Muitos portugueses perguntar-se-ão se valeu a pena tantos sacrifícios, se há justificação para tanto confronto na Administração, para tanta perda de regalias, para tanto descontentamento e mau ambiente no Estado se só com um pacote para a cortiça que deu a Sócrates dois minutos de prime time se gastou mais do que aquilo que se poupou com tanto conflito. Ficarão os cidadãos do meu bairro contentes com tanto combate à crise quando o ministro da Administração o deixou entregue aos marginais para poupar meia-dúzia de tostões com a esquadra do Rêgo?
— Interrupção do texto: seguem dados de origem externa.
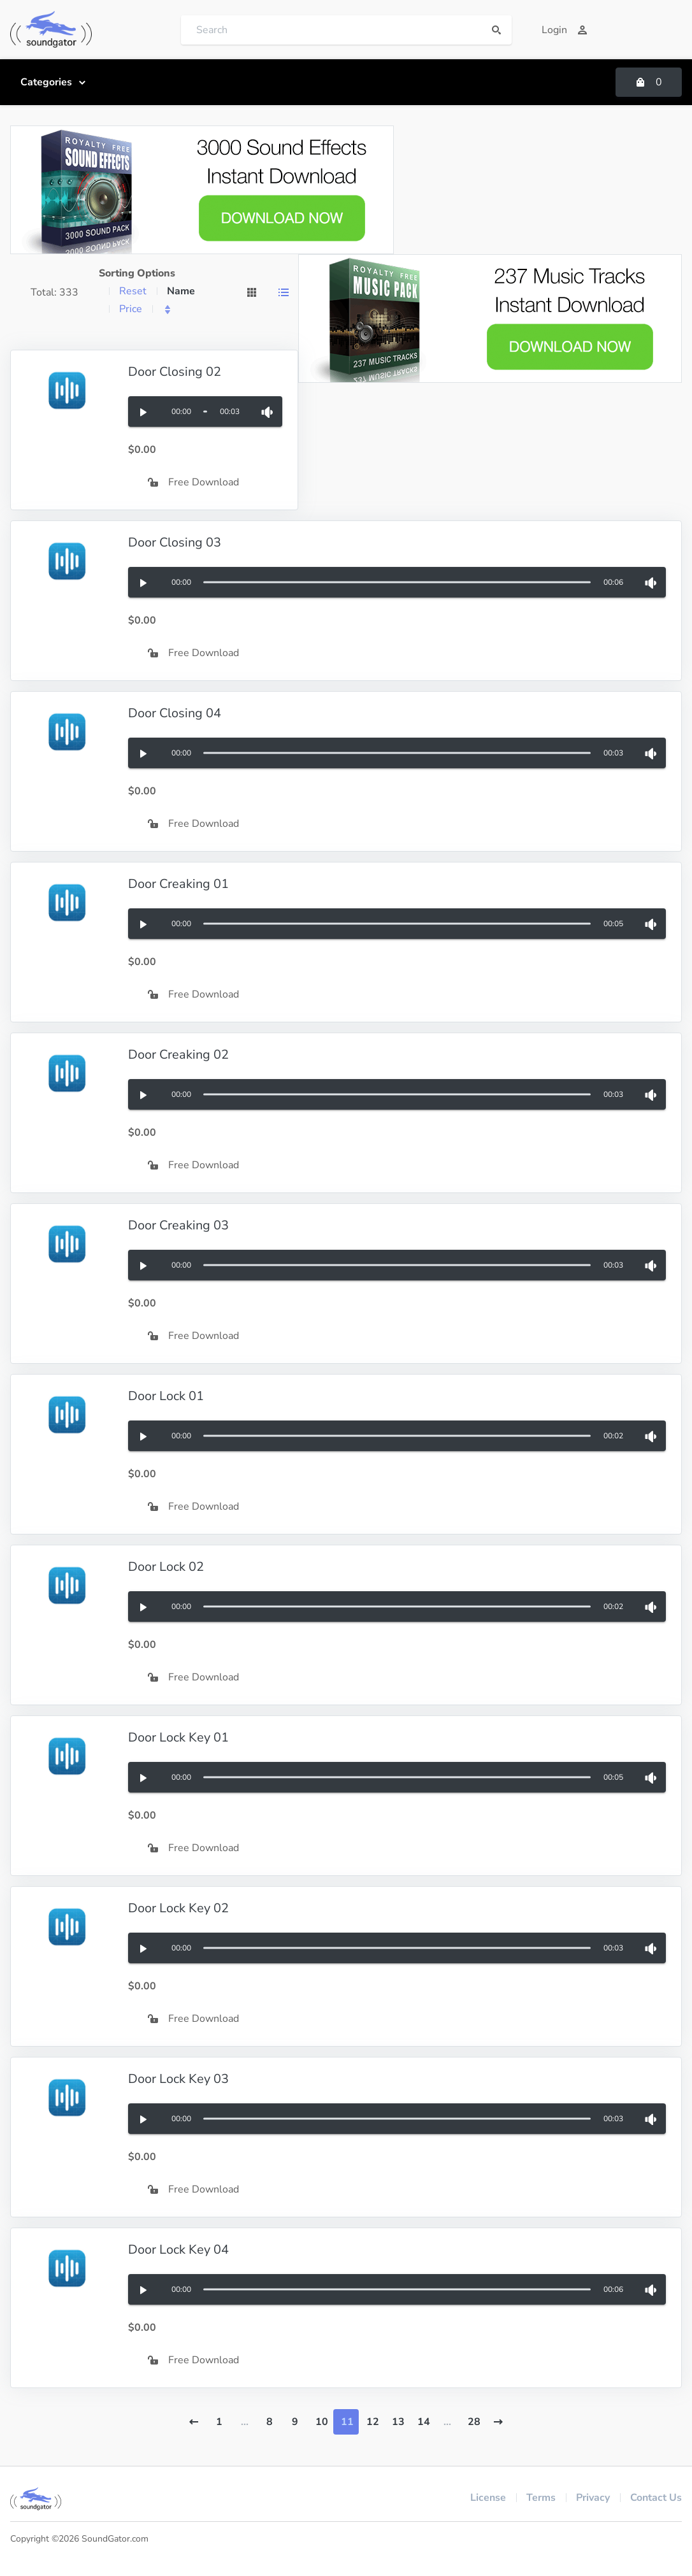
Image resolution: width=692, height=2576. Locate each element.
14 (423, 2422)
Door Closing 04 (174, 713)
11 (347, 2422)
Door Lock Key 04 (178, 2249)
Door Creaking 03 (178, 1225)
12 (372, 2422)
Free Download (193, 482)
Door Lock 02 (166, 1566)
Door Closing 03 (174, 542)
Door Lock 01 (166, 1396)
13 (398, 2422)
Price (130, 309)
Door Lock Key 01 (178, 1737)
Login (564, 30)
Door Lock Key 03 (178, 2078)
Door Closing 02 (174, 371)
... (245, 2422)
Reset (133, 291)
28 (474, 2422)
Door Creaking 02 (178, 1054)
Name (181, 291)
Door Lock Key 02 (178, 1908)
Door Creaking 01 (178, 883)
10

Tenho muitas dúvidas.
Há qualquer coisa de errado quando se passaram três anos a exibir o controlo das contas públicas e o rigor orçamental para agora ouvirmos Sócrates agradecer à crise o fim do rigor orçamental imposto por Bruxelas, como se a necessidade de controlar as contas públicas não fosse indispensável para resolver os problemas da nossa economia mas sim um frete que fazemos a uns tipos que estão em Bruxelas.
Estou convencido que o rigor das contas públicas e intervenções na economia quando as mesmas fossem indispensáveis para salvar boas empresas que forma afectadas pela crise teria mais impacto eleitoral do que esta orgia orçamental. A mudança de discurso pode dar excelentes cerimónias mas muitos portugueses não vão entender como tanta miséria deu em fartura. Aumentaram-nos os impostos, cortaram-nos nas comparticipações em medicamentos, retiraram-nos direitos, tudo em nome do rigor e agora chove dinheiro.
É evidente que nem Sócrates nem Teixeira dos Santos são dados à magia, não fizeram aparecer dinheiro, a verdade é que muitas das medidas de que tanto se fala terão a maior parte do seu impacto no Orçamento de Estado de 2010. A renovação das escolas agora anunciadas é um bom exemplo disso, enquanto se fazem os projectos, se organizam os concursos e se lançam as obras passa o tempo suficiente para estarmos em 2010. E estou a ser optimista pois se o Estado pagar as contas com a pontualidade do costume uma boa parte da despesa será transferida para 2011. Isto é, a factura será transferida para o próximo ano, para 2009 fica o estímulo ao optimismo, que em termos comerciais é marketing e na política se designa por propaganda.
Sócrates poderá relançar a imagem que supõe desgastada graças aos milhões, mas perde definitivamente aquele que era o seu grande trunfo eleitoral, o rigor e a tomada de decisões difíceis mesmo que essas decisões fossem antipáticas. Ainda por cima Sócrates anda tão animado com esta fartura que corre um sério risco de negligenciar os que mais sofrem com a crise, esses não poderão apresentar projectos da indústria corticeira, não concorrerão às obras públicas, nem terão emprego porque muitos deles são velhos demais para trabalhar.